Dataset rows
==========

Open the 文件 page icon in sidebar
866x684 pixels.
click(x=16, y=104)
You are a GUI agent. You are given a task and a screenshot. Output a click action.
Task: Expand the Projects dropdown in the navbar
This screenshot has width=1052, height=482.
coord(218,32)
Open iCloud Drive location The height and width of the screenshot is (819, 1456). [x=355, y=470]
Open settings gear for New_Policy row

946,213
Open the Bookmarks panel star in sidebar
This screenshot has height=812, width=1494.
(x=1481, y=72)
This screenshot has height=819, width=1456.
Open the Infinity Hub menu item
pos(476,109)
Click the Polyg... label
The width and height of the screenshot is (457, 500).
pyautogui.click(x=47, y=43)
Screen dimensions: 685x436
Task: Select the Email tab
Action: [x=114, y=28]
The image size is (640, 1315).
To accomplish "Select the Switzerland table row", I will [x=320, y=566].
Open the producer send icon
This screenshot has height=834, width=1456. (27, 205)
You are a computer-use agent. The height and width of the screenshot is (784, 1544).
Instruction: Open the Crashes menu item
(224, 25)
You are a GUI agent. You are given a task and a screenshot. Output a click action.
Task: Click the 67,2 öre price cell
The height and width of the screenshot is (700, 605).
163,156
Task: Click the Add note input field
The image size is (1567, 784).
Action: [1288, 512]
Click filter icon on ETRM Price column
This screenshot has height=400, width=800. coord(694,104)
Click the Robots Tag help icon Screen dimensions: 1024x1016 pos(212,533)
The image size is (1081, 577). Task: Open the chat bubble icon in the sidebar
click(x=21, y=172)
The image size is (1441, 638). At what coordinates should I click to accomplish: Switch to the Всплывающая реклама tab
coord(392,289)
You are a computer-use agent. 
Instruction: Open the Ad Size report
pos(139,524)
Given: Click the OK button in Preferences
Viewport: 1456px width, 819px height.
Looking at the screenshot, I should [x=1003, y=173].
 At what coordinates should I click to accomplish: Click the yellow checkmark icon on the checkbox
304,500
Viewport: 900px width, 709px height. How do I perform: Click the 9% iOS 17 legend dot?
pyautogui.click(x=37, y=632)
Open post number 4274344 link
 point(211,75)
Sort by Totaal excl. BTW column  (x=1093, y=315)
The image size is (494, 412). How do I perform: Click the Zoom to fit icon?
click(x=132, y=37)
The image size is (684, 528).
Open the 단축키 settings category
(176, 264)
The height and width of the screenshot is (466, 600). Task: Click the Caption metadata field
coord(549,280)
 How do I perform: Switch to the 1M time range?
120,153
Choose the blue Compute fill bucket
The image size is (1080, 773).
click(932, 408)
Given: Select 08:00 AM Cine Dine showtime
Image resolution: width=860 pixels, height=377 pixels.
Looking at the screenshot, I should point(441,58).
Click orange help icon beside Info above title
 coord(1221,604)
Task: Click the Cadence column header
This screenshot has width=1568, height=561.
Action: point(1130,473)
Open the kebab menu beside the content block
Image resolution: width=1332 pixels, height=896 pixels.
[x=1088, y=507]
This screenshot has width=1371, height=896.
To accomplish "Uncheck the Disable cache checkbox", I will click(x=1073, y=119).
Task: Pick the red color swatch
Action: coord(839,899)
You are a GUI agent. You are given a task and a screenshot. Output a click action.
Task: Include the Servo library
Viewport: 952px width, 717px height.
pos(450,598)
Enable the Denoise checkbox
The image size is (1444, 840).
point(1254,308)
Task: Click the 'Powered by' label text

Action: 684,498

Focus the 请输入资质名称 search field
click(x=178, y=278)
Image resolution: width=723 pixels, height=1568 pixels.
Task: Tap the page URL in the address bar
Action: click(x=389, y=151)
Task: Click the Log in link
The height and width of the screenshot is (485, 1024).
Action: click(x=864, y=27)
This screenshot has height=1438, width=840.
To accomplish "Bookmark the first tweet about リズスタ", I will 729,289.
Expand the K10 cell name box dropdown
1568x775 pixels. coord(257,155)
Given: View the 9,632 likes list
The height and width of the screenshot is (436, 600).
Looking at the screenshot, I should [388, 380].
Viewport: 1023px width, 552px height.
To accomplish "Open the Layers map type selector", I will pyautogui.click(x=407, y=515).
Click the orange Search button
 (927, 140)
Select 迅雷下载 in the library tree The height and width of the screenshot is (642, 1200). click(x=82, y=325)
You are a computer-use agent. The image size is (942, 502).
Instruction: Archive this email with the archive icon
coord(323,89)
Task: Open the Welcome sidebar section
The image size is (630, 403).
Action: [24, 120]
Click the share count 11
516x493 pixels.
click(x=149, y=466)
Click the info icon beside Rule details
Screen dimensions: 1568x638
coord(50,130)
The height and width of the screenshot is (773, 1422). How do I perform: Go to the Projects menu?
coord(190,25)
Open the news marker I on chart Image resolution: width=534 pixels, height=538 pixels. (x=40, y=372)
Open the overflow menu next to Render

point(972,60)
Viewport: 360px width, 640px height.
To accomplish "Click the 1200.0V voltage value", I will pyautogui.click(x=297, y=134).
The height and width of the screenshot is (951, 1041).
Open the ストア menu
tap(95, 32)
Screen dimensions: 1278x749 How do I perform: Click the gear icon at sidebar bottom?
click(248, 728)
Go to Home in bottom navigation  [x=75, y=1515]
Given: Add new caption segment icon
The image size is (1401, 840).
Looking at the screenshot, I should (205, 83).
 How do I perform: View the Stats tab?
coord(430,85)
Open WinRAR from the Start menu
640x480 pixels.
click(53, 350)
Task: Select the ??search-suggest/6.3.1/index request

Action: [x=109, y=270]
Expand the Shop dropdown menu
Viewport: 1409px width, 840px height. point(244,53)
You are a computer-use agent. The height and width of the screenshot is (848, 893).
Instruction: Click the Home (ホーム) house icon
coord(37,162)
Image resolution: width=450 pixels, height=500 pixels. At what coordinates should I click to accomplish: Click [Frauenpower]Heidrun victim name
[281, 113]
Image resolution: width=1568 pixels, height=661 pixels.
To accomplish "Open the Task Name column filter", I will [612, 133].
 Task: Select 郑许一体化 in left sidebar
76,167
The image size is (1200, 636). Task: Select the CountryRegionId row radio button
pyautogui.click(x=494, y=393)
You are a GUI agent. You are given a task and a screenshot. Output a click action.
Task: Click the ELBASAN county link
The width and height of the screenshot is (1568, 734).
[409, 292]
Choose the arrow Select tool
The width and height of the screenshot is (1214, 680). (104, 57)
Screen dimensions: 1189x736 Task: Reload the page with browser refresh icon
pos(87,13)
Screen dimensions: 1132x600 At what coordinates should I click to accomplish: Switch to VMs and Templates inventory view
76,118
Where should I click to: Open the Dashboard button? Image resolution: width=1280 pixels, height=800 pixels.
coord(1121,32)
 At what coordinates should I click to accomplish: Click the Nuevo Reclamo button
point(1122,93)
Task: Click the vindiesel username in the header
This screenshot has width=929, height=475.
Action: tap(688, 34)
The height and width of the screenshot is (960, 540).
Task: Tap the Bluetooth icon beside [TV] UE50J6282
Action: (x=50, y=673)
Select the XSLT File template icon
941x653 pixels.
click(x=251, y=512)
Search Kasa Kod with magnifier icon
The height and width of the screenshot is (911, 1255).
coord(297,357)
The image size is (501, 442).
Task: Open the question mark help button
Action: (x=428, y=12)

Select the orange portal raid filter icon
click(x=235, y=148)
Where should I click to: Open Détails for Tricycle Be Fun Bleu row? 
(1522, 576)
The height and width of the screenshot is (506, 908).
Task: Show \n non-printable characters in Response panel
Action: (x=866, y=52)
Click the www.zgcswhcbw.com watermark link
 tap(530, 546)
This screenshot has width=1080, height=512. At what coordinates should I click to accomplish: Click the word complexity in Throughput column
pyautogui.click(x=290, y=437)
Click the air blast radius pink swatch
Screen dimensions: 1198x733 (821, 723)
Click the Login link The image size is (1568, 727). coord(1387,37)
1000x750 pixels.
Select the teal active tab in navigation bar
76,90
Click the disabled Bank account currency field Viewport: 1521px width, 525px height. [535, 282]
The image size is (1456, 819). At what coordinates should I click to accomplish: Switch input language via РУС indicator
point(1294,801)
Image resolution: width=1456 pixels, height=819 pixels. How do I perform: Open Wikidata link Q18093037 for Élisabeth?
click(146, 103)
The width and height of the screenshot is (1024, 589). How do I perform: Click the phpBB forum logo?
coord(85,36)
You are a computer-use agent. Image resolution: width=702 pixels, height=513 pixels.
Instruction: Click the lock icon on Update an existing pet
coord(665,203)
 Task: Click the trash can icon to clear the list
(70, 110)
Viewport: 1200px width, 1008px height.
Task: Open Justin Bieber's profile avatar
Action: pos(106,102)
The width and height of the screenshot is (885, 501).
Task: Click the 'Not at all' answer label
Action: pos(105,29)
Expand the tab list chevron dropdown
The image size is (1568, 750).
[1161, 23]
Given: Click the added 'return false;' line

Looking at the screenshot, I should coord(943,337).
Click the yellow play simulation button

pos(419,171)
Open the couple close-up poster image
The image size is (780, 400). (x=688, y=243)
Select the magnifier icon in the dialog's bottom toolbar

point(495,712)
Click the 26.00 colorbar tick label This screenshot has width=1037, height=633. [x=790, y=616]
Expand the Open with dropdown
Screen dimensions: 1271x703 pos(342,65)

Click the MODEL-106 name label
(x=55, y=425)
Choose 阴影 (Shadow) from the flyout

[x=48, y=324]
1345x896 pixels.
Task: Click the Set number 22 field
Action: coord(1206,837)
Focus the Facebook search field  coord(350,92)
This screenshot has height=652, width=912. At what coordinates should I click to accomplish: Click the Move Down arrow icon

==========

GIVEN TASK ▸ Render the lines beginning with the one containing "Task: Click the Cadence column header" and ending with the one containing "point(1254,308)" as a Markdown table with columns No. and Text, numbering each line and skipping any blank lines.

ANSWER FOR THE TASK ▸
| No. | Text |
|---|---|
| 1 | Task: Click the Cadence column header |
| 2 | This screenshot has width=1568, height=561. |
| 3 | Action: point(1130,473) |
| 4 | Open the kebab menu beside the content block |
| 5 | Image resolution: width=1332 pixels, height=896 pixels. |
| 6 | [x=1088, y=507] |
| 7 | This screenshot has width=1371, height=896. |
| 8 | To accomplish "Uncheck the Disable cache checkbox", I will click(x=1073, y=119). |
| 9 | Task: Pick the red color swatch |
| 10 | Action: coord(839,899) |
| 11 | You are a GUI agent. You are given a task and a screenshot. Output a click action. |
| 12 | Task: Include the Servo library |
| 13 | Viewport: 952px width, 717px height. |
| 14 | pos(450,598) |
| 15 | Enable the Denoise checkbox |
| 16 | The image size is (1444, 840). |
| 17 | point(1254,308) |